» **EXCERPTED DATA**:
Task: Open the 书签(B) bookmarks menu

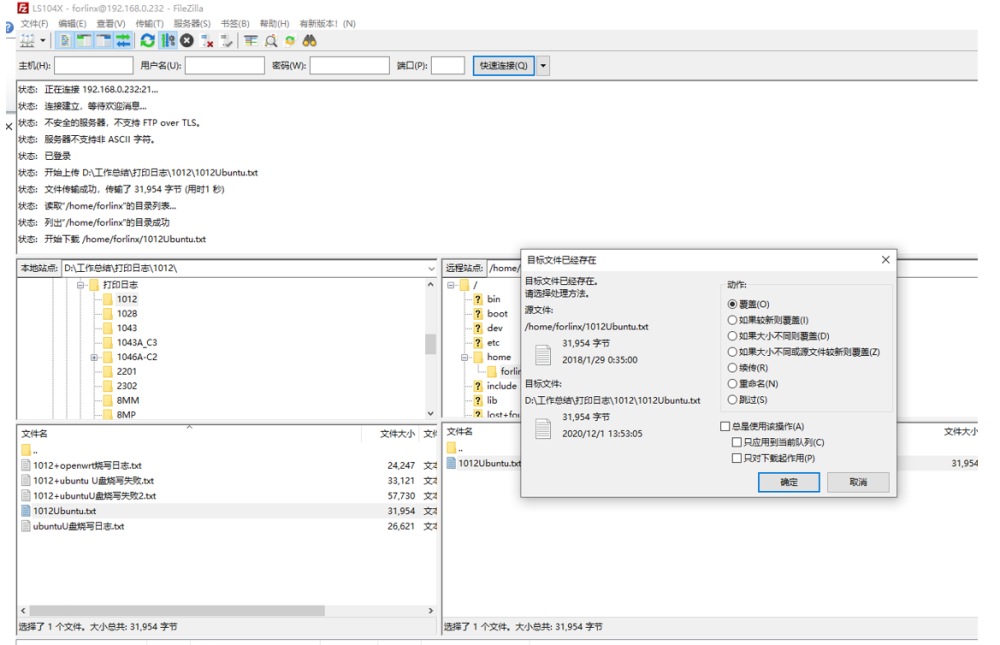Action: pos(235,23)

...

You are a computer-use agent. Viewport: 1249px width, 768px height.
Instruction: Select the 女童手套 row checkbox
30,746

...

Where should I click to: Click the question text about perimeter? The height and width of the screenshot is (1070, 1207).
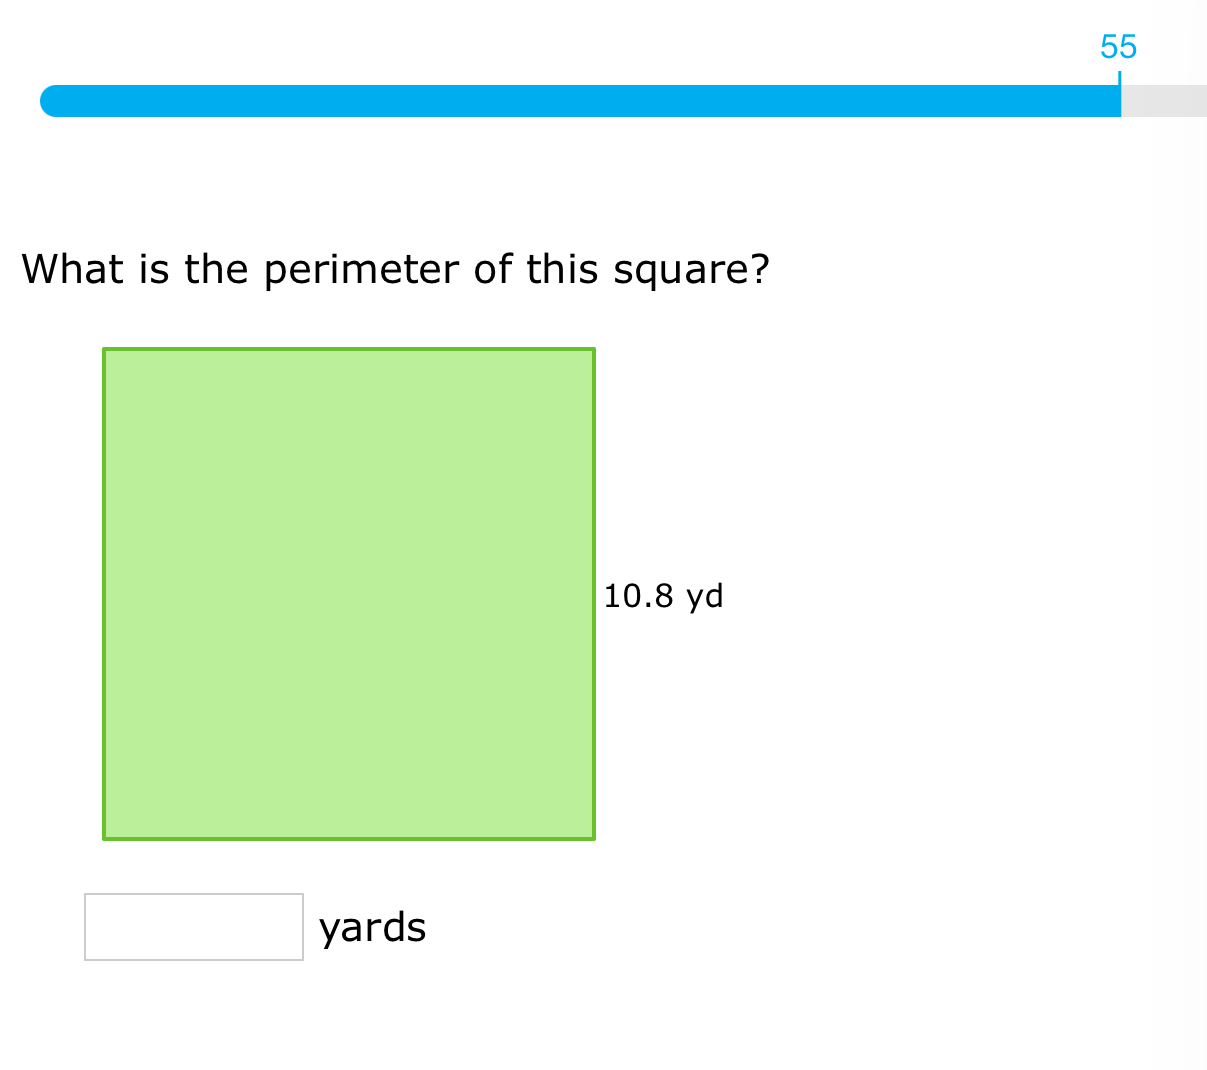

» **WORK INSTRUCTIONS**:
Check each line above for the string "height" and copy every line that has it.

» **THE COMPLETED TASK**:
You are a computer-use agent. Viewport: 1249px width, 768px height.
Where should I click to: Click the question text about perimeter? The height and width of the screenshot is (1070, 1207).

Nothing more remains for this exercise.